> **What is expected**:
Across the listing below, state how many lines hold the string "Haya"; write nothing but that number.

> **Source information**:
====
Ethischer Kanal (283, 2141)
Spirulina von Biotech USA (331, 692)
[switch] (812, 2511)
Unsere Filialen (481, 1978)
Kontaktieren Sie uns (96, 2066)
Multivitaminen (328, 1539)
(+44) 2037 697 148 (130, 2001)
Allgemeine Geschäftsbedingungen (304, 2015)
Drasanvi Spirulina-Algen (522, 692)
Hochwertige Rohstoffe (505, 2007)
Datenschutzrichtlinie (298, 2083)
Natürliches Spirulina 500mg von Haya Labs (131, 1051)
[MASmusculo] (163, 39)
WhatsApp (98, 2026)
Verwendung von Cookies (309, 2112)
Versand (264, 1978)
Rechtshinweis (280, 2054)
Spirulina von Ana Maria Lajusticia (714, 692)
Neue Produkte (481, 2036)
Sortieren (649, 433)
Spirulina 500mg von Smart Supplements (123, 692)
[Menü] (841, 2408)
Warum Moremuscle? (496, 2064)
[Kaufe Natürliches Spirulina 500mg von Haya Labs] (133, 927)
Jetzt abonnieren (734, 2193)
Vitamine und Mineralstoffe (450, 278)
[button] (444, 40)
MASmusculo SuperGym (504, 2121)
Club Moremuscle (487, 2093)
====
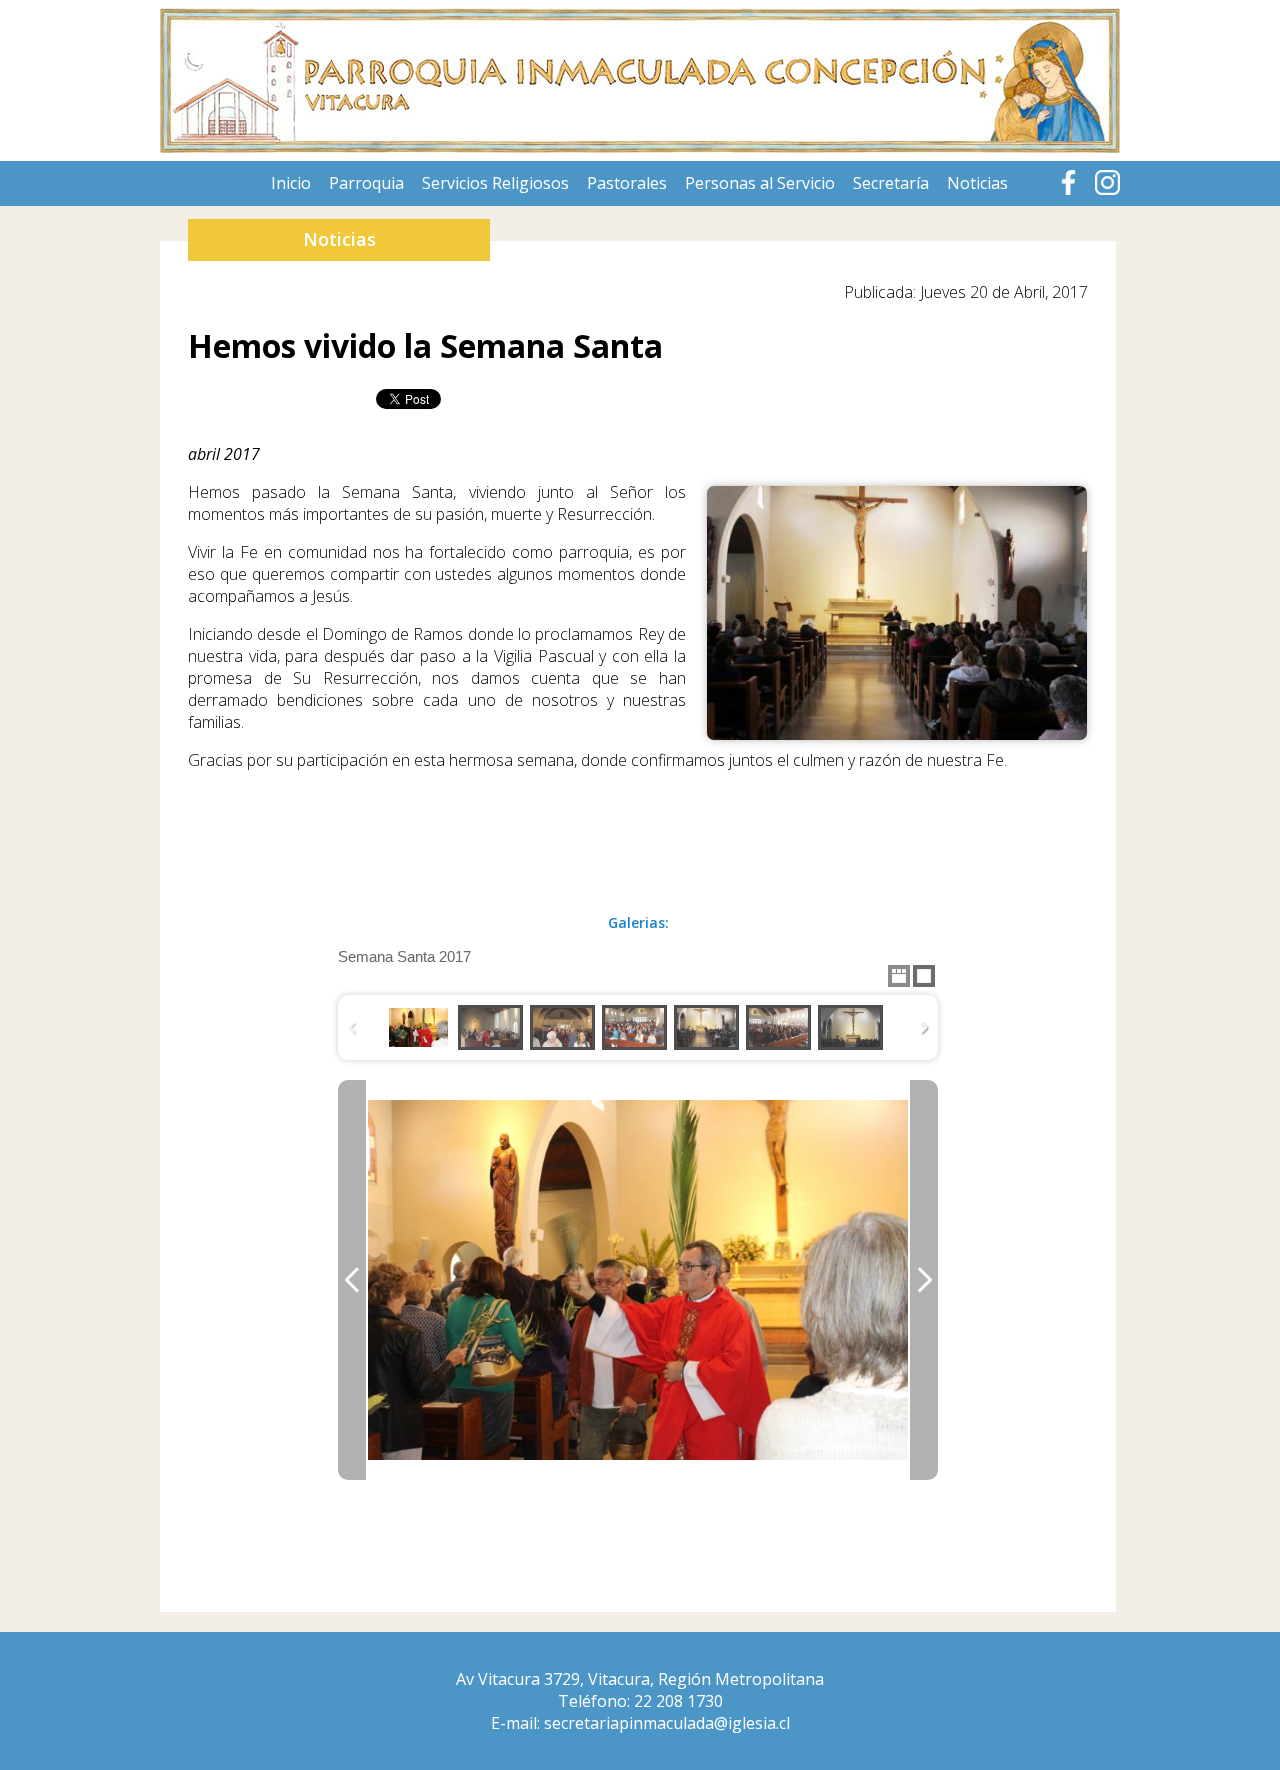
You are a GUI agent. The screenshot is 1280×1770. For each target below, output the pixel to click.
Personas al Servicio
====
> **Answer to this task**:
2